5. Can you think of any grounds on which a court ought to be prepared to review a decision by the Prime Minister to recommend the appointment of a particular person as a minister of Crown?
- Would it be proper for a court to interfere on the ground that no reasonable Prime Minister would appoint that person as a minister?
- What about matters that do not require the judges to form a view on the merits of the appointment? What if it were established that the Prime Minister had accepted a bribe in order to make the appointment?
- In such a case of corruption, you might say that the court would not be interfering with the Prime Minister’s discretion, but would simply be preventing an abuse of power, which shouldn’t be left to stand just because it is not the judges’ job to appoint ministers. But what about this: is the court the right agency to prevent the abuse? Isn’t it the House of Commons’ job to hold the Prime Minister accountable for advice? If the House of Commons fails in that responsibility, would it be right for the court to step into the breach and declare that the appointment was unlawful?
- Would it be proper for the Queen to dismiss a minister, on discovering that the Prime Minister had been bribed to recommend the appointment?
6. Would judicial review become unnecessary, if Parliament were better at scrutinizing the executive?
- Are there things that the courts do well that Parliament could not do so well even if it were reformed?
- Does it matter that the House of Commons doesn’t have time to conduct hearings? Would it be a good body to conduct hearings, if it had time?
- Can we say generally that individuals with a complaint of unlawful action are generally better off going to court, than asking Parliament (or a committee) for a remedy? Why or why not?
Did Parliament give the judges power to interfere with the exercise of a statutory power? Or did the courts take it upon themselves in the development of the common law? Does the controversy make any difference to the grounds of judicial review?
- The constitutional principles that justify judicial review were not created by Parliament (not even the principle of parliamentary sovereignty). Note, also, that the most important ground of judicial review of administrative action, due process, is itself a principle of the common law of judicial process, which was not created by statute. And note that the same grounds of judicial review that control the use of statutory powers also control the use of prerogative powers, and the use of power by non-governmental agencies that perform public functions without exercising statutory or prerogative power.

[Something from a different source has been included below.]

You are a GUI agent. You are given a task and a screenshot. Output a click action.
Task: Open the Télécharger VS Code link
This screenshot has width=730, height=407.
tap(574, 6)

- The control of those non-statutory powers shows that it can be right for judges to invent duties and impose them on public authorities. Is that what they are doing in controlling statutory powers? Yes, according to Byles J in Cooper v Wandsworth Board of Works (1863) 14 CB(NS) 180, who said that when a statute does not specify that a power is to be used with due process, “the justice of the common law will supply the omission of legislature” (see 4.1). As Lord Justice Sedley put it in R (Wooder) v Feggetter  EWCA Civ 554 , ‘The process is not one of discerning implied terms but of adding necessary ones. It has been the engine of modern public law, and there is no reason to believe that its force is spent.’
- As for whether the controversy makes any difference to the grounds of review, the two approaches show a difference of attitude toward the powers of the judges. Yet it seems that two judges could take opposite views on this controversy, and never disagree on any question concerning the grounds of judicial review.